• _Texte à lire_
◆ ◆ ◆ ◆
REVUE N° 13 | ANNE 2013 / 1
ÉDITORIAL
DAVID BENHAIM, EZEQUIEL A. JAROSLAVSKY
L’idée de faire un numéro sur la crise de couple est née d’un colloque organisé par David Benhaïm et Serge Arpin à Montréal en mai 2012 sous les auspices du 80e congrès de l’Acfas, Association francophone pour le savoir. L’argument se lisait comme suit : « Dans la mesure où la psychanalyse prétend être une réponse au malaise psychique de la modernité, sa découverte ne s’est pas limitée à l’exploration de la vie intrapsychique du sujet ni à la cure individuelle. Elle a connu, au cours d’un siècle d’existence, des innovations dans le champ de ses pratiques et a élargi, malgré de solides résistances épistémologiques et institutionnelles, la connaissance de l’inconscient en cernant des phénomènes psychiques qui ne pouvaient qu’échapper à la cure individuelle. Parmi ces innovations, l’extension de la méthode psychanalytique à l’étude des groupes constitue une de ses conquêtes les plus fécondes dans la mesure où elle a rendu possible l’analyse et le traitement des couples et des familles. Le groupe constitue un paradigme méthodologique qui rend possible l’analyse des ensembles intersubjectifs et l’émergence de formations et de processus psychiques inconscients spécifiques, inaccessibles autrement. Le passage d’une perspective intrapsychique, centrée exclusivement sur le sujet à une perspective intersubjective, l’élaboration de nouveaux concepts comme ceux d’appareil psychique groupal, de lien, d’intersubjectivité, d’alliances inconscientes, d’illusion groupale permettent l’exploration et le traitement de la vie psychique des groupes, des couples et des familles. Dans ce contexte, nous voudrions interroger une clinique de la crise de couple, comprendre, en en dégageant quelques mécanismes essentiels, comment le couple entre en crise. Que se passe-t-il, dans une perspective intersubjective, pour qu’un couple qui semble fonctionner de façon plus ou moins harmonieuse se transforme silencieusement en un couple en crise ? Que nous apprend le passage de la lune de miel à la crise ? De quoi cette dernière est-elle constituée ? Telles sont quelques-unes des questions qui orientent notre réflexion.» Le programme était constitué de deux volets : le premier, de la psychanalyse à la littérature et le second de la psychanalyse au cinéma. Nous reproduisons ici quelques uns des textes présentés à ce colloque.
Dans L’exigence de travail psychique d’un couple face à la crise, Serge Arpin décrit la constitution de l’objet-couple, de ses organisateurs ainsi que des différentes fonctions qu’il acquiert, fonctions qui dans la crise, viennent à manquer ou disparaissent.
◆ ◆ ◆ ◆
• _Données recueillies_
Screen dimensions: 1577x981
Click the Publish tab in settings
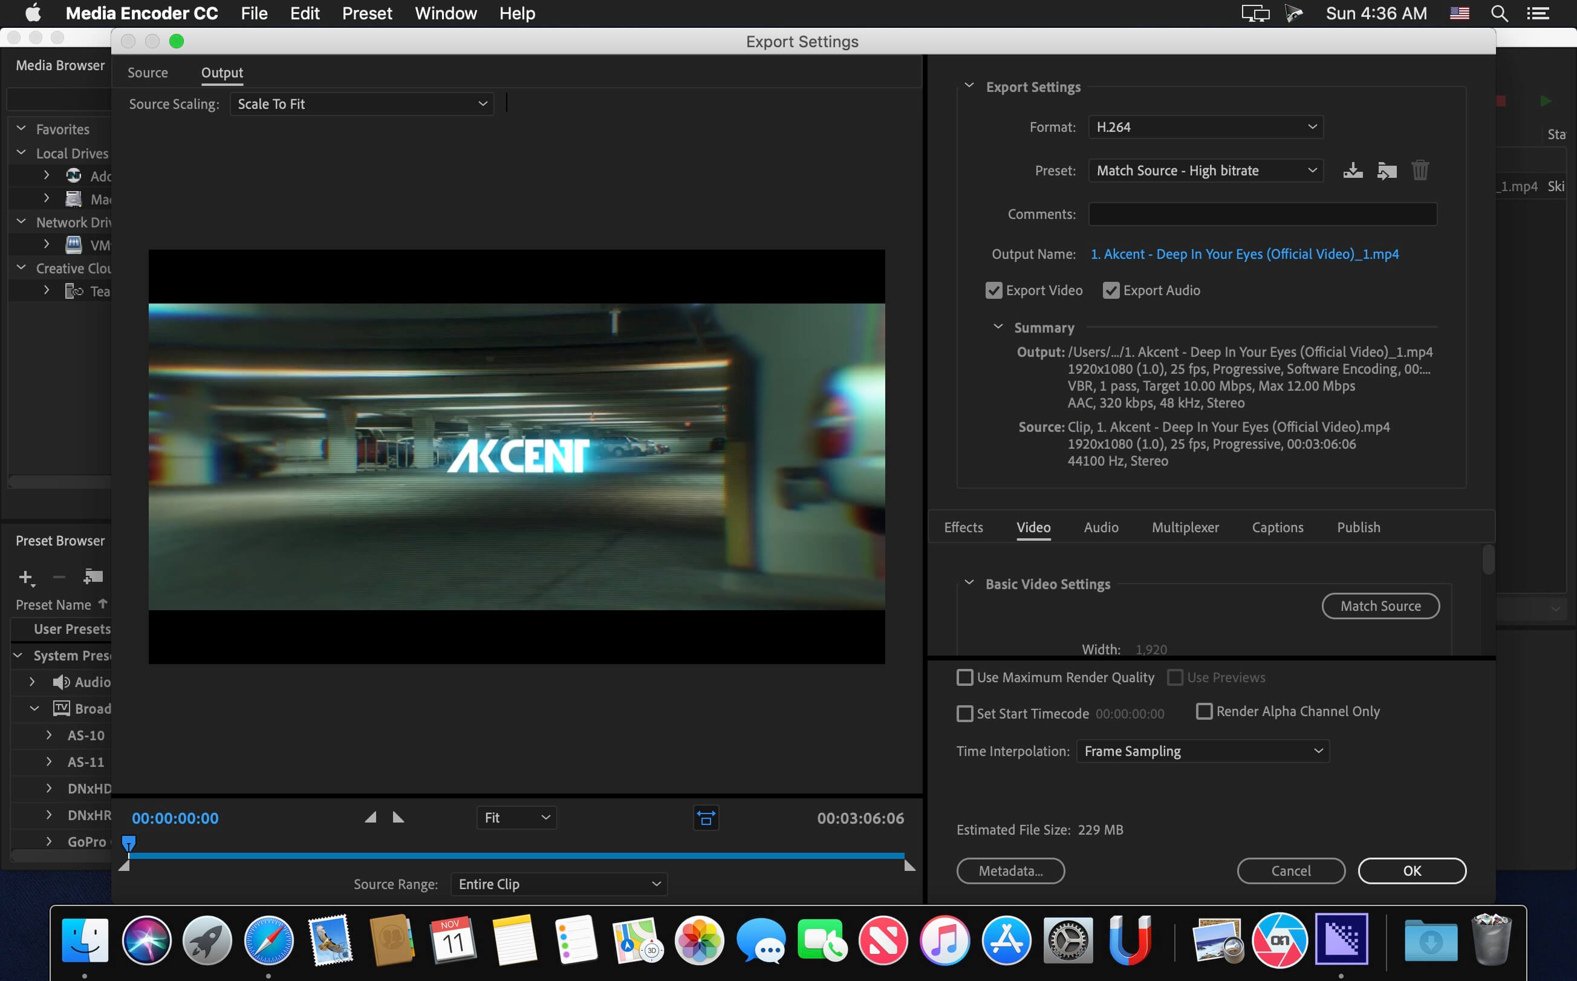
◆ ◆ ◆ ◆
• _Série de tâches_
**A)** Répondez à ces questions sur l'éditorial :
(i) Dans quelle ville s'est tenu le colloque qui a fait naître l'idée de ce numéro ?
(ii) De combien de volets le programme du colloque était-il constitué ?
(iii) Qui signe L'exigence de travail psychique d'un couple face à la crise ?
**B)** Remplacez « décrit » par « présente » dans le passage de l'éditorial qui commence par « Dans L’exigence de » et se poursuit jusqu'à « manquer ou disparaissent. », puis donnez ce passage ainsi modifié.
Les lignes forment un matériau à part, indépendant du texte.

• _Réponses par tâche_
**A)**
(i) À Montréal.
(ii) De deux volets : le premier allait de la psychanalyse à la littérature, le second de la psychanalyse au cinéma.
(iii) Serge Arpin.

**B)**
Dans L’exigence de travail psychique d’un couple face à la crise, Serge Arpin présente la constitution de l’objet-couple, de ses organisateurs ainsi que des différentes fonctions qu’il acquiert, fonctions qui dans la crise, viennent à manquer ou disparaissent.